Apenas algumas décadas atrás, a ideia de quaisquer planetas alienígenas existentes nos confins do espaço era apenas hipotética. Agora, sabemos de milhares desses planetas – e hoje, os cientistas podem ter descoberto o melhor candidato para abrigar vida alienígena.

Esse candidato é o LHS 1140b, um exoplaneta orbitando uma estrela anã vermelha a 40 anos-luz da Terra – a equipe internacional de astrônomos que o descobriu tem o chamado de “super-Terra”. Usando o instrumento HARPS do ESO e uma gama de telescópios ao redor do mundo, os astrônomos localizaram o exoplaneta orbitando a estrela dentro de sua zona habitável.

Este mundo passa em frente de outras estrelas enquanto orbita, provavelmente reteve a maior parte de sua atmosfera e é um pouco maior e muito mais maciço do que a Terra. Em suma, super-Terra LHS 1140b está entre os mais empolgantes objetos conhecidos para estudos atmosféricos.

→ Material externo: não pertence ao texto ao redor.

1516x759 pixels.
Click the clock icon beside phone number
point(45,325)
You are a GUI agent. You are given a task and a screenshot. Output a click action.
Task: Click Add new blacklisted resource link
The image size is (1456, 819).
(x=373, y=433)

Embora o LHS 1140b esteja dez vezes mais próximo de sua estrela do que a Terra está do Sol, as anãs vermelhas são muito menores e mais frias do que o Sol, portanto a super-Terra está no meio da zona habitável e recebe cerca de metade da luz solar de sua estrela do que a Terra.

“Este é o exoplaneta mais emocionante eu vi na última décad”, diz o autor principal Jason Dittmann, do centro Harvard-Smithsonian de astrofísica. “Nós dificilmente poderíamos esperar um alvo melhor para realizar uma das maiores buscas da ciência – procurando evidências de vida além da Terra”.

Vida como conhecemos

Para sustentar a vida como a conhecemos, um planeta deve manter uma atmosfera e ter água líquida na superfície. Quando estrelas vermelhas anãs são jovens, elas emitem radiação que pode danificar as atmosferas dos planetas ao seu redor.

O tamanho grande deste planeta indica que um oceano de magma pode ter existido em sua superfície por eras, alimentando o vapor na atmosfera e reabastecendo o planeta com água até que a estrela tenha refrigerado e chegado e se mantido constante no seu momento atual.

Os astrônomos estimam que o planeta tem pelo menos cinco bilhões de anos de idade e deduzem que ele tem um diâmetro de quase 18 mil quilômetros – 1,4 vezes maior que o da Terra. Sua maior massa e densidade implica que provavelmente é feito de rocha, com um núcleo de ferro denso.

Dois dos membros europeus da equipe, Xavier Delfosse e Xavier Bonfils, declararam no comunicado: “O sistema LHS 1140 pode revelar-se um alvo ainda mais importante para a futura caracterização de planetas na zona habitável do que o Proxima b ou o TRAPPIST- 1. Este foi um ano notável para descobertas de exoplanetas!”.

Os cientistas esperam que as observações com o Telescópio Espacial Hubble permitam, em breve, avaliar a quantidade de radiação de alta energia que o exoplaneta recebe, e ainda mais no futuro – com a ajuda de novos telescópios como o Telescópio Extremamente Grande do ESO e o Telescópio James Webb – observações detalhadas das atmosferas dos exoplanetas serão possíveis.